WHAT TO PRODUCE: Would you please repeat exactly the lines from the one containing "Screen dimensions: 1024x576" to the end of the records, both included, and leave out the rest?
>>>>>
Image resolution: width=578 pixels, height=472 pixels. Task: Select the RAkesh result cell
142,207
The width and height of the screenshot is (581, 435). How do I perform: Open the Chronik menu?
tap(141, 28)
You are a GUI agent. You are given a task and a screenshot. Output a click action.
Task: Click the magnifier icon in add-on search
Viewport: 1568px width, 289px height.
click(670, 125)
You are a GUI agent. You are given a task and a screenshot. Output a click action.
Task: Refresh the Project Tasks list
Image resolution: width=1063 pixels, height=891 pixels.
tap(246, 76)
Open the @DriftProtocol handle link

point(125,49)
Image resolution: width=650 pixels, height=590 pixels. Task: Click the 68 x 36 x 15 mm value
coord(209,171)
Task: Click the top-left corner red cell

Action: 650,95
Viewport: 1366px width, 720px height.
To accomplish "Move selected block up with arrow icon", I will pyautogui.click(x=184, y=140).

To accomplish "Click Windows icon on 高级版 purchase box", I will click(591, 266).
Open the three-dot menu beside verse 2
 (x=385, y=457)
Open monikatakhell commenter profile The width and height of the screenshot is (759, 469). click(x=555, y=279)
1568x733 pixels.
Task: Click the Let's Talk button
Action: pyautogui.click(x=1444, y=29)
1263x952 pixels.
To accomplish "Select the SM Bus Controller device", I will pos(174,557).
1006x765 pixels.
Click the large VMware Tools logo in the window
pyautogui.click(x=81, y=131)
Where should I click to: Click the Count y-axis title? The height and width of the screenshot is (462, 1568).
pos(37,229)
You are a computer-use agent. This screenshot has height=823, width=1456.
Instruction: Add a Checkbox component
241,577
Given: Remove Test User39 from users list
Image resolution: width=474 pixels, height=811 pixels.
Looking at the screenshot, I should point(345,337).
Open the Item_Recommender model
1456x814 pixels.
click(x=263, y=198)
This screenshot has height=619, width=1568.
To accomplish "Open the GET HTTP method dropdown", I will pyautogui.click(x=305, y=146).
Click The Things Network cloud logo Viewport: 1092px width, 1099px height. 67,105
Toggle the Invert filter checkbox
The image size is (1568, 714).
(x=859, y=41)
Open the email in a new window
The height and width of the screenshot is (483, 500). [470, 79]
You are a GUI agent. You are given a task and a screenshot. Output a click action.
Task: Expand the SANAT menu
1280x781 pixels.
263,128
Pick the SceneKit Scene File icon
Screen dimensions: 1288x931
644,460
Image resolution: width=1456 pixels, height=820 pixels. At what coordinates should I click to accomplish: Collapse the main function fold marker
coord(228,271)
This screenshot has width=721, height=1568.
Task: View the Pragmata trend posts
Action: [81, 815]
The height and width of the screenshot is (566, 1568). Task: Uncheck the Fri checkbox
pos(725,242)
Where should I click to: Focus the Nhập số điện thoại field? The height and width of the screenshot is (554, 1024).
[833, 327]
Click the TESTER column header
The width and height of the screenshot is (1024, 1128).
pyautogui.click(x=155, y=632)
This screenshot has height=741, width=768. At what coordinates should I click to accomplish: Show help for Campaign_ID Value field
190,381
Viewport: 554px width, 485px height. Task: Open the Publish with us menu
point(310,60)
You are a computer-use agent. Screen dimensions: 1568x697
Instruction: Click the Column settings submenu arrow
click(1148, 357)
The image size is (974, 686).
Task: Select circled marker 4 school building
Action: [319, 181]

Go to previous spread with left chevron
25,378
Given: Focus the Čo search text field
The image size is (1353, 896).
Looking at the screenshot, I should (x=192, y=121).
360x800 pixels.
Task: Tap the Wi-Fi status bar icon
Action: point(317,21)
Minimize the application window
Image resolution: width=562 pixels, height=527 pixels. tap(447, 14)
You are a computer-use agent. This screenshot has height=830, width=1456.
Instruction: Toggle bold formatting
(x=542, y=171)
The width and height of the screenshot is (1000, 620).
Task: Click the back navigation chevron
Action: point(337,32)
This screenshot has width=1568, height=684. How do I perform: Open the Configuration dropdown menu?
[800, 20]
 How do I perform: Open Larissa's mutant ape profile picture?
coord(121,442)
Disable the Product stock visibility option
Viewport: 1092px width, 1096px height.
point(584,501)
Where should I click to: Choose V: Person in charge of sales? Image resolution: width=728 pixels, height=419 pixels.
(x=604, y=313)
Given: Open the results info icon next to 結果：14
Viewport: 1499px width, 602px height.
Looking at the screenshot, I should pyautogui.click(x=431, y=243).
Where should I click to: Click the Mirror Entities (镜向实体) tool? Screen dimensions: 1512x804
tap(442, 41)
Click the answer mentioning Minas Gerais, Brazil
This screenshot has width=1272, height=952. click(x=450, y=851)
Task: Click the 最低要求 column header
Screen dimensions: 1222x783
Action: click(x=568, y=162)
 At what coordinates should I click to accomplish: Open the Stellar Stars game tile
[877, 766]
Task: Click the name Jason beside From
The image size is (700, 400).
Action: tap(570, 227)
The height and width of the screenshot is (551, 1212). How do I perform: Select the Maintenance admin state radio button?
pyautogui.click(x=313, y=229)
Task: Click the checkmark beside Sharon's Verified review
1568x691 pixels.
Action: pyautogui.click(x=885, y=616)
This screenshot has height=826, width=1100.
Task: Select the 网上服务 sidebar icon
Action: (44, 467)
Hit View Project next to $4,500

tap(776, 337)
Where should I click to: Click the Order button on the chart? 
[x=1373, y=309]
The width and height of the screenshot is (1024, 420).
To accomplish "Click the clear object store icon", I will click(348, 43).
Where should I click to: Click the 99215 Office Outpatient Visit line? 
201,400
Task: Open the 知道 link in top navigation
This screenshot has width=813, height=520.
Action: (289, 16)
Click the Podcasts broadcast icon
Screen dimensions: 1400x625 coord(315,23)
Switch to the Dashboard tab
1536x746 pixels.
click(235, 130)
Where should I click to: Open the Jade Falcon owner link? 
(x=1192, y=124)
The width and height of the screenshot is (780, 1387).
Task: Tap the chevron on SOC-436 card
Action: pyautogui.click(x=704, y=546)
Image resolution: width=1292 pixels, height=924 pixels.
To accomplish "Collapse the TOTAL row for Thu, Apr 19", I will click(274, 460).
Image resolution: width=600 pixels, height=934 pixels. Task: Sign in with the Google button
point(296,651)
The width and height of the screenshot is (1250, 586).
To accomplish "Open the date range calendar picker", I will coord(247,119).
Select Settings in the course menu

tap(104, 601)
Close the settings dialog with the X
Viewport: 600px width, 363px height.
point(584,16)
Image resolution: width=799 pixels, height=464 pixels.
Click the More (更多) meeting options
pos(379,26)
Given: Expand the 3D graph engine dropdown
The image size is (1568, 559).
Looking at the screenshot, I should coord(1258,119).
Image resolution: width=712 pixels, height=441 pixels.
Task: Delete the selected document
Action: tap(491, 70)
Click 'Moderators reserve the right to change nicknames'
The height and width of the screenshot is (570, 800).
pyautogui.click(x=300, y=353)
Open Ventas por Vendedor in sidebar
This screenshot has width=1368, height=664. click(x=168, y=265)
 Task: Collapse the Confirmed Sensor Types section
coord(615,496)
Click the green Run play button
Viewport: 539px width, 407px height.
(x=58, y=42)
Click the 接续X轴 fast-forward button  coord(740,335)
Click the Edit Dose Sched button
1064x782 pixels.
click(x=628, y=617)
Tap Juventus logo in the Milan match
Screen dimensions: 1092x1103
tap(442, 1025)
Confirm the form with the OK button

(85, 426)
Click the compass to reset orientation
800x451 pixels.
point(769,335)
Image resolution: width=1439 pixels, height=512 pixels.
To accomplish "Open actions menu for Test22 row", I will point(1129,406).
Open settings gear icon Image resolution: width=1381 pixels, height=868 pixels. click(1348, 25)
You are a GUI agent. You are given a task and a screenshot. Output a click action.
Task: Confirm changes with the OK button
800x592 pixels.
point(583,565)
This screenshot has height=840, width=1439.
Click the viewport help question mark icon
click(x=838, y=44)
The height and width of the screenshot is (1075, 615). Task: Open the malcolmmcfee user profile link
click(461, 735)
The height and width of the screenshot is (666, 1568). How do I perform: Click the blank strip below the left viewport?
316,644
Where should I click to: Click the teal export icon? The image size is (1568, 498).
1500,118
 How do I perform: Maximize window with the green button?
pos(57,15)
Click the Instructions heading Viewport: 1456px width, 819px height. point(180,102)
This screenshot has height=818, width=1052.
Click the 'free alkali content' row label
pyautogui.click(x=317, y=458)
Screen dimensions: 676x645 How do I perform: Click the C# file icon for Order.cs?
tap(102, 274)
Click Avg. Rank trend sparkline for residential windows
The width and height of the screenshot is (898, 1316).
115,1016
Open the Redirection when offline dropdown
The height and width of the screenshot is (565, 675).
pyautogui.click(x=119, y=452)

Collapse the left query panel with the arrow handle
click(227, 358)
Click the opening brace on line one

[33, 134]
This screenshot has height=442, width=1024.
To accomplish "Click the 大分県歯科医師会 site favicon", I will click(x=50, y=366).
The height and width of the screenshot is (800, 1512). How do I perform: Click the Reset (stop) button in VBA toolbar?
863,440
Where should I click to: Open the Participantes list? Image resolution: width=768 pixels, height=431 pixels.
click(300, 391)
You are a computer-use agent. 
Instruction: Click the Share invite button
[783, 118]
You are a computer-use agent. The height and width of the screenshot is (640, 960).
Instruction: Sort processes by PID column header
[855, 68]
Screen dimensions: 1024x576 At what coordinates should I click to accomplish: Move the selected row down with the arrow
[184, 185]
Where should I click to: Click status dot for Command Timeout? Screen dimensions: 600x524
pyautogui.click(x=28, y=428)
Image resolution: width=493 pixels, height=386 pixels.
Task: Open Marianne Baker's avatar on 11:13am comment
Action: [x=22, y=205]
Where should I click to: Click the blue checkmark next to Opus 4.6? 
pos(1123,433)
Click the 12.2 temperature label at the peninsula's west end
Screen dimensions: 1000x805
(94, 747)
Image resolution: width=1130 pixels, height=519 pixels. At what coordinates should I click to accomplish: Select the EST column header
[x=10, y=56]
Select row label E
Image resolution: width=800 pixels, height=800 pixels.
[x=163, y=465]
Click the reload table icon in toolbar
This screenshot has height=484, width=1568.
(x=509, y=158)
<<<<<
TASK RESULT:
Screen dimensions: 1024x576 At what coordinates should I click to accomplish: Move the selected row down with the arrow
[184, 185]
Where should I click to: Click status dot for Command Timeout? Screen dimensions: 600x524
pyautogui.click(x=28, y=428)
Image resolution: width=493 pixels, height=386 pixels.
Task: Open Marianne Baker's avatar on 11:13am comment
Action: [x=22, y=205]
Where should I click to: Click the blue checkmark next to Opus 4.6? 
pos(1123,433)
Click the 12.2 temperature label at the peninsula's west end
Screen dimensions: 1000x805
(94, 747)
Image resolution: width=1130 pixels, height=519 pixels. At what coordinates should I click to accomplish: Select the EST column header
[x=10, y=56]
Select row label E
Image resolution: width=800 pixels, height=800 pixels.
[x=163, y=465]
Click the reload table icon in toolbar
This screenshot has height=484, width=1568.
(x=509, y=158)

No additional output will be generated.